### [Exercise set]
A) In the text on Liam Holden's case, on what date did the Court of Appeal quash his convictions?
B) Pick up the text on Liam Holden's case right after its final sentence and keep writing it.

### [Text block]
On Friday the 20th October 2017 the Criminal Cases Review Commission (CCRC) complied with a Discovery Order from Belfast High Court to release secret papers relied upon to quash the convictions of the last man in Northern Ireland to receive the death penalty in 1973.
Liam Holden was arrested at the age of 18 on the 16th October 1972. He was detained by members of the Parachute Regiment at Blackmountain Barracks in Belfast for almost 7 hours. While in military custody he was subjected to physical ill treatment, hooding, threats to kill at gunpoint and water boarding. The torture techniques were used to coerce a short false confession to the murder of a soldier. Private Frank Bell, a member of the 2nd Battalion of the Parachute Regiment, was shot while on foot patrol in Springhill Avenue on the 17th September 1972, one month before Liam Holden was arrested.
Mr Holden was prosecuted for the murder solely on the basis of the one paragraph false confession. He challenged the evidence at trial 6 months later, gave evidence in his own defence alleging the torture and called alibi witnesses. He was convicted by a jury after a 4 day trial at Crumlin Road Courthouse in April 1973. The judge imposed the death penalty. He spent 4 weeks under 24 hour watch in the Condemned Man cell in Crumlin Road jail until the death penalty was commuted to a life sentence in May 1973. He served 17 years in custody and was subject to licence restrictions for 23 years. He is now pursuing the Ministry of Defence and PSNI for civil proceedings in relation to the events which overshadowed 45 years of his adult life.
The CCRC referred the unsafe convictions back to the NI Court of Criminal Appeal in 2009, on the basis of new evidence. The Court of Appeal quashed the convictions on the 21st June 2012. The secret papers which the CCRC relied upon in 2009 have now been obtained by Mr Holden’s legal team as discovery in the civil proceedings.
Those papers include the minutes of a high level political meeting which took place on the 25th July 1972 involving the Secretary of State, William Whitelaw, Michael Carver, the Chief of General Staff of the Army and the Attorney General for Northern Ireland, Peter Rawlinson. Paragraph 2 of that document states that;
“CGS said that the Army entirely understood the distinction between having evidence against a person which would lead to his conviction, and not having sufficient evidence to obtain a conviction but nonetheless holding him under the Special Powers Act by either detaining or interning him. From a military operational standpoint the distinction was not significant; if the Army knew someone to be a terrorist, they wanted to either shot him or arrest him, and if they arrested him they wanted to put him away. But the Secretary of State would not revert to internment. “
Paragraph 9 of the same document refers to the RUC and interrogation and states;
“The Secretary of State raised the question of the RUC, Special Branch. DCC Flanaghan has said that its members would not interrogate in future under Reg 10 of the SPA even with the new rules unless there were indemnified in advance, since they were liable to be sued and could not – or were unwilling to – defend themselves in open court.”
Another freshly disclosed document sets out the tension between the Army and the RUC. It reveals concern on behalf of the Army about the ability of the RUC to obtain the evidence required to ensure that suspects were convicted or “locked up”.

### [Extracted material]
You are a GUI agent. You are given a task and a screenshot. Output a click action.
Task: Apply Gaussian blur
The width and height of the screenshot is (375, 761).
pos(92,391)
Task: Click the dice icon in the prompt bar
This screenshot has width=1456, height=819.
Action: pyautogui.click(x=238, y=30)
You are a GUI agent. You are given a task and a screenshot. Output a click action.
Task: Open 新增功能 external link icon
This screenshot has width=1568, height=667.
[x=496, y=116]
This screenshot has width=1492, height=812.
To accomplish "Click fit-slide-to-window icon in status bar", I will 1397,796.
--
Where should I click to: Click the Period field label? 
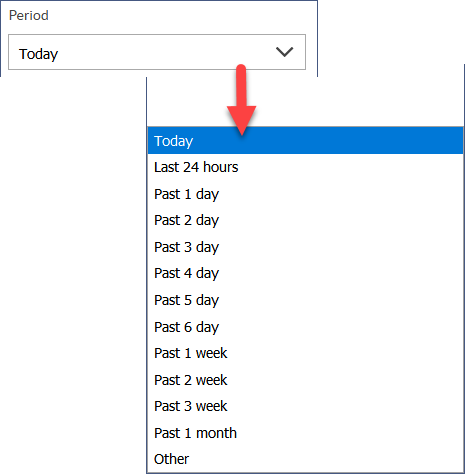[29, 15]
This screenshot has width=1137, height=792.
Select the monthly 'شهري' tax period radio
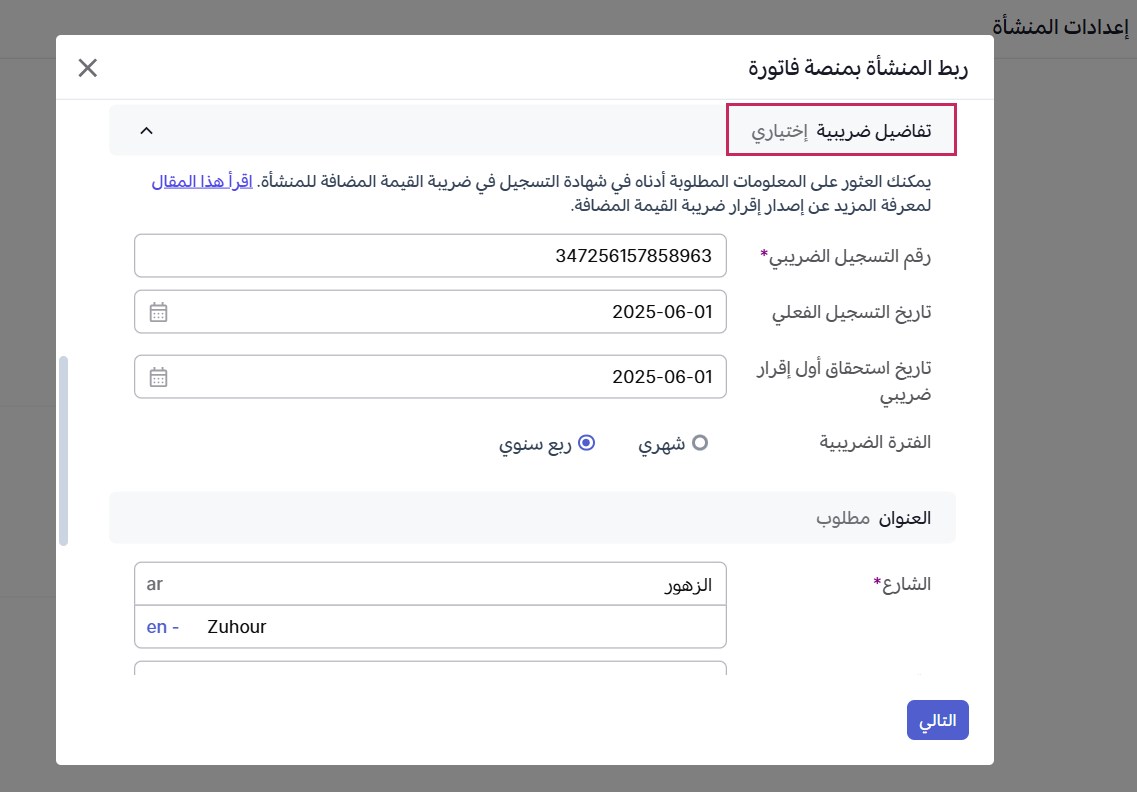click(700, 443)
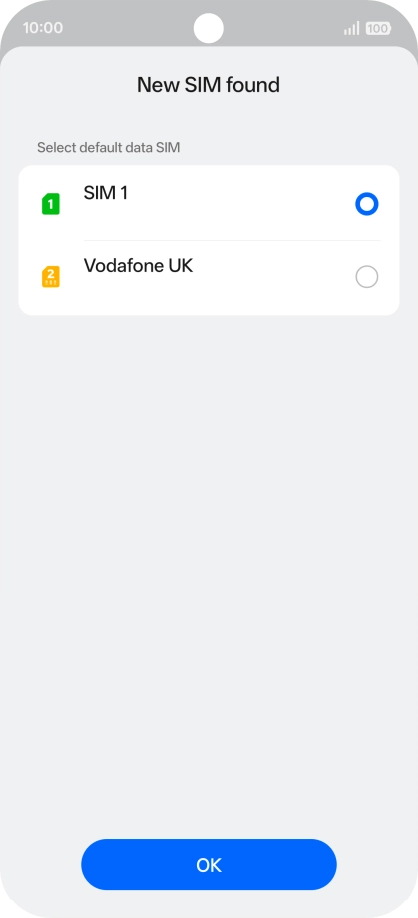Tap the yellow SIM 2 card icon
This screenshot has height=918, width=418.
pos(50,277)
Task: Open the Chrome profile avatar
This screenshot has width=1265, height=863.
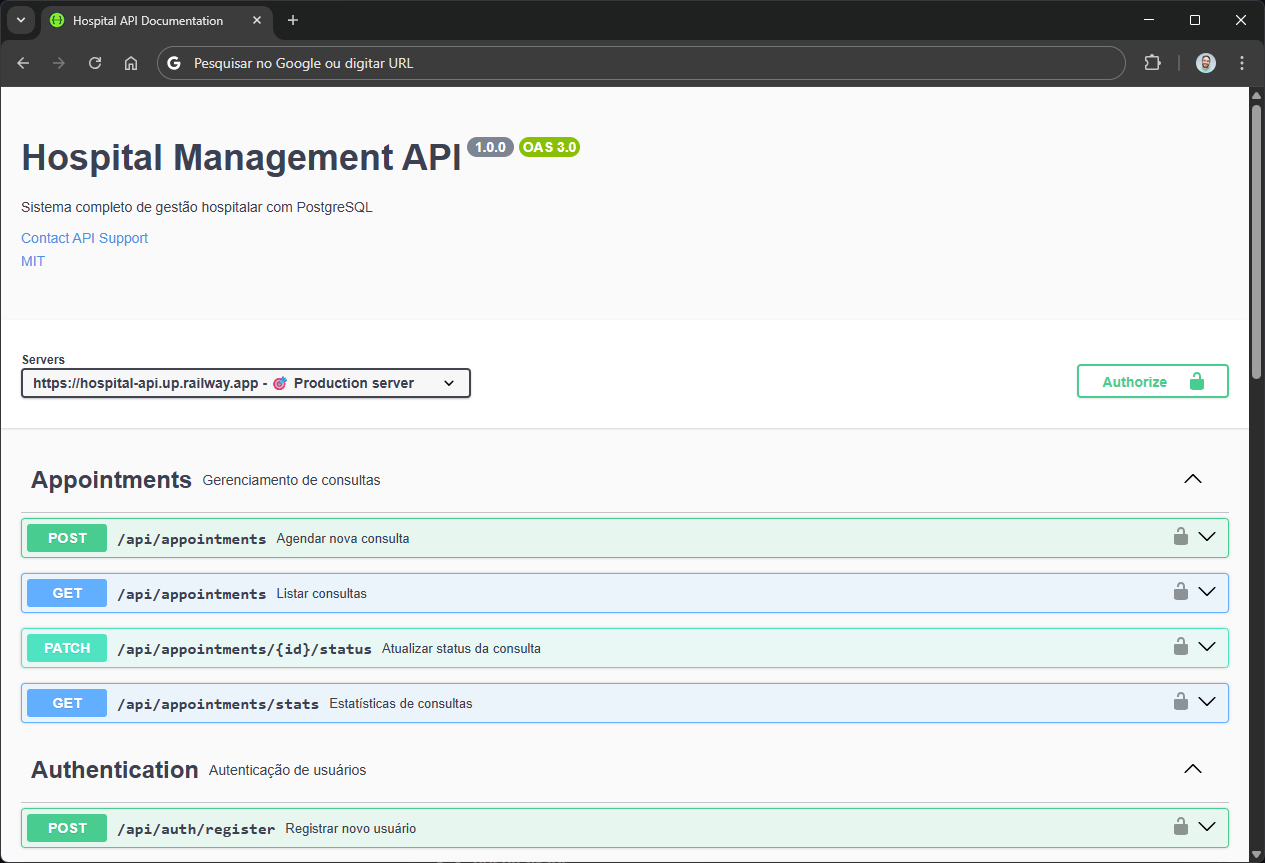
--
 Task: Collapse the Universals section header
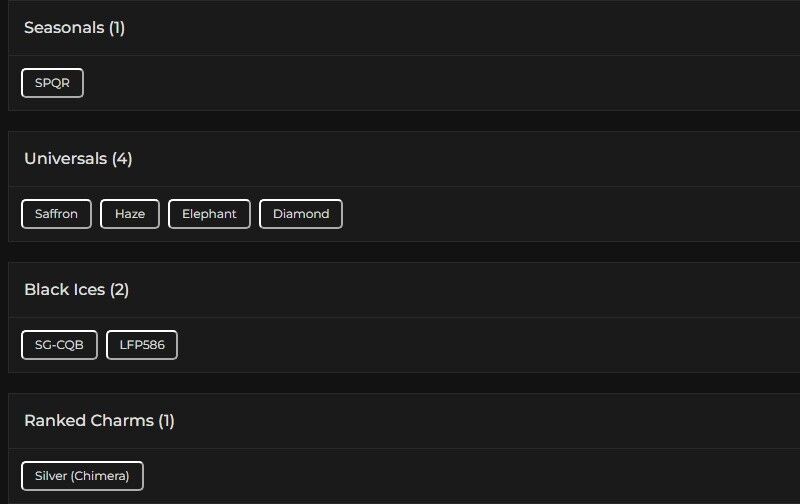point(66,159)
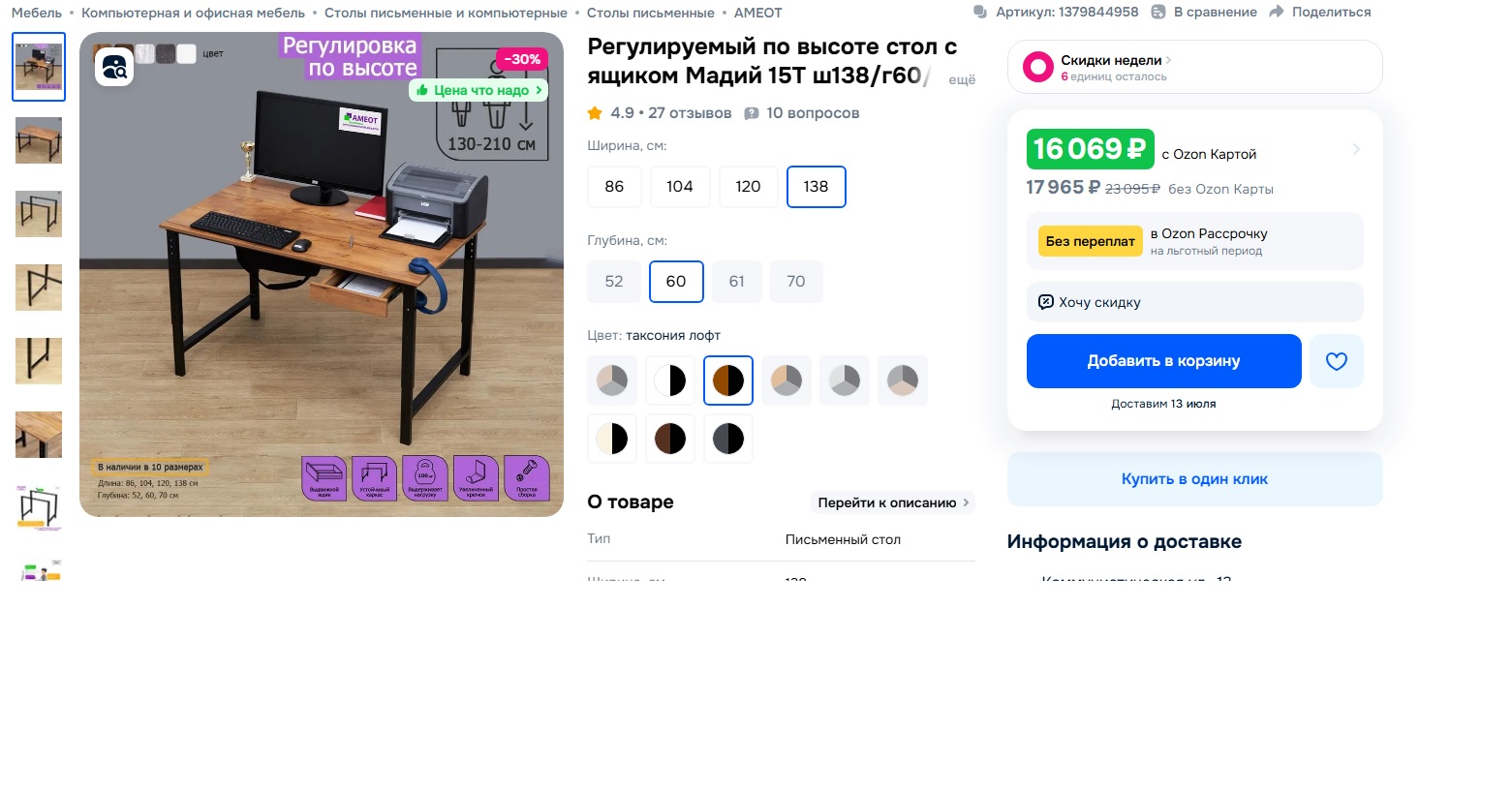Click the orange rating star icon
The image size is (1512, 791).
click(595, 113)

### [Answers given]
A) 21 June 2012

B)
The document, dated the 30th August 1972, is a report on intelligence matters to the army Chief of General Staff Michael Craver. It sets out the fact that intelligence information has reduced and that the RUC,
“As a result of their experience with Pos over the past month, and the shadow of Strasbourg which they feel hanging over them, the Special Branch spirit and confidence in interrogation is still limited and the Army is conscious of this.”
The same document goes on to describe this state of affairs within the RUC as a “generally gloomy picture.”
The documents relate to the period of time after the claim by the Irish Government against the British Government before the European Court of Human Rights in Strasbourg regarding the RUC and Army torture and ill treatment of the Hooded Men in August 1971 using what are known as the 5 techniques. The 5 techniques included hooding, prolonged stress positions, white noise, sleep deprivation and deprivation of food and drink. The army Chief of General Staff in 1972, Michael Carver, had previously been responsible for the organisation of the administration of British forces deployed in response to the Mau Mau uprising in Kenya in the 1950s. Recent litigation against the Foreign and Commonwealth Office (FCO) by victims of the colonial era torture in Kenya settled. The British Government issued a formal apology, paid 19.9 million in compensation and agreed to build a memorial to the victims in Kenya. Other fresh claims are currently before the courts.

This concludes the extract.